¡A la escucha!
Que no pare el show
Sin espectáculo no hay audiencia. La prudencia, la mesura, no cotiza al alza cuando hablamos de audiencias de televisión. Es así, lo sabemos desde el principio de los tiempos. No es ningún secreto para los gurús de las curvas de consumo televisivo. Los programas que rompen los audímetros suelen llevar una buena carga de minutos surrealistas o insólitos. Muy tentadores, sí, pero muy locos. Y con Trump se ha vuelto a confirmar: sin él en la Casa Blanca, las audiencias de los grandes medios de Estados Unidos se han desplomado. Desde que desapareció de la primera línea política los programas informativos se han dejado de media un 20% de espectadores. La caída la han sufrido sobre todo los programas de política. Los modos tranquilos de Biden no venden, incluso aburren –dicen los críticos–, y eso se nota en el espectador que hay al otro lado. Contar que todo va según lo previsto, sin sobresaltos, no es noticia, o no llama la atención. Es lo que hay, es lo que tenemos, y, en parte, es la causa de todo lo que sucede.
Los políticos saben que ganan minutos en los telediarios si dicen alguna barbaridad. Trump venía del mundo de la televisión antes de entrar en política, sabía muy bien qué funcionaba en el prime time, cómo captar la atención de la audiencia con un gesto, una palabra, un zasca. Se lo sabía tan bien que, en cada mitin, en cada aparición, tenía una frase desconcertante que dejar como apunte. Se garantizaba que, con una salida de tono, una bravuconada de las suyas acapararía titulares y minutos de televisión. El problema es que le cogió gusto, se acabó creyendo lo que decía y el personaje se comió al político. O no. Y nosotros le hacíamos el juego. Hablar de Trump generaba audiencia, generaba espectáculo. Muchos auguraban aburrimiento tras su salida de la Casa Blanca, y no se equivocaron, como prueba ahí está el dato de las audiencias. Pero lo más preocupante es que su estilo creó escuela, y lo que para algunos era espectáculo, para otros era dogma. Si a Trump le funcionaba, ¿por qué no imitarlo?

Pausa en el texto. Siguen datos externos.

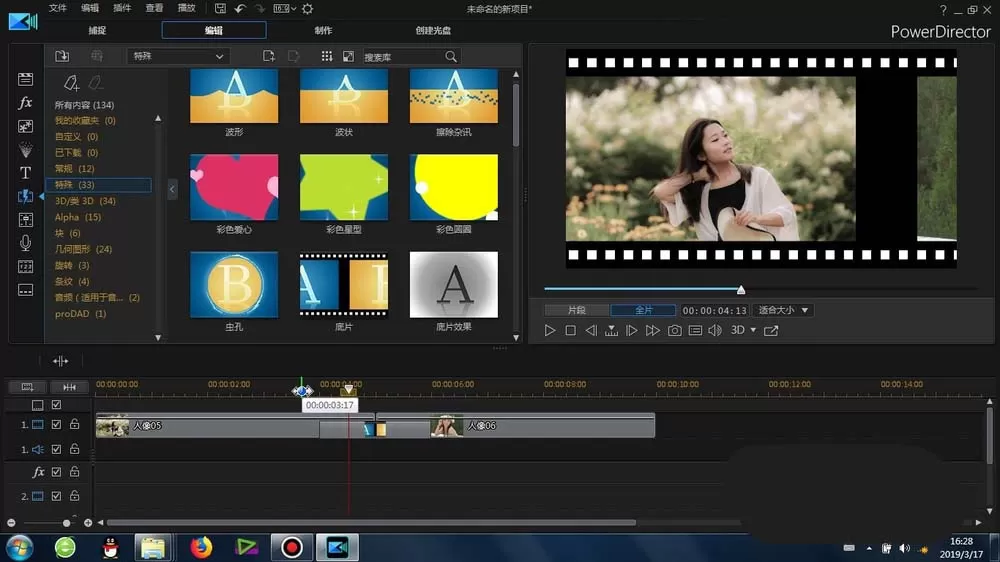This screenshot has width=1000, height=562.
Task: Select the 3D/类 3D category
Action: pyautogui.click(x=85, y=201)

Convertir la política en un espectáculo no debería ser nunca una opción. Buscar el minuto de oro es un peligroso ejercicio que puede acabar mal. Decir lo primero que me viene a la cabeza, sin pensarlo, es la peor estrategia. Engordar los discursos con frases que rozan la arenga es muy arriesgado e imprudente. Todos estamos de acuerdo en que la política tiene mucho de escenificación. La firma de acuerdos, esos actos institucionales, son parte de una liturgia que entra dentro de lo que se espera de las instituciones. Ayer lo vimos de nuevo: en Castilla y León y en el Ayuntamiento de Madrid. Los líderes de Ciudadanos y PP en esa comunidad y en el consistorio madrileño querían dejar meridianamente claro que el tsunami de Madrid y Murcia no les afectaba. Y decidieron demostrarlo con una comparecencia conjunta. Reforzaban con esa imagen lo que iban a decir. Hasta ahí de acuerdo e incluso, como periodista que trabaja en televisión, lo agradezco. La famosa frase de que hay imágenes que hablan por sí solas es real: una imagen, en televisión, es igual o más poderosa que una buena crónica de periódico. Pero jugar todo a esa carta es justo lo contrario a lo que se espera de la política.
Sin Trump los medios nos aburrimos más, cierto, y quizás ustedes, como espectadores, también. Pero bienvenidas sean la mesura y las formas tranquilas. Bienvenida sea de nuevo la política con mayúsculas, la que sirve para confrontar ideas y solucionar los problemas de los ciudadanos. Aunque perdamos cuota televisiva, aunque no llenemos minutos de televisión. Aunque hagamos menos espectáculo. Servidora lo prefiere. No sé usted.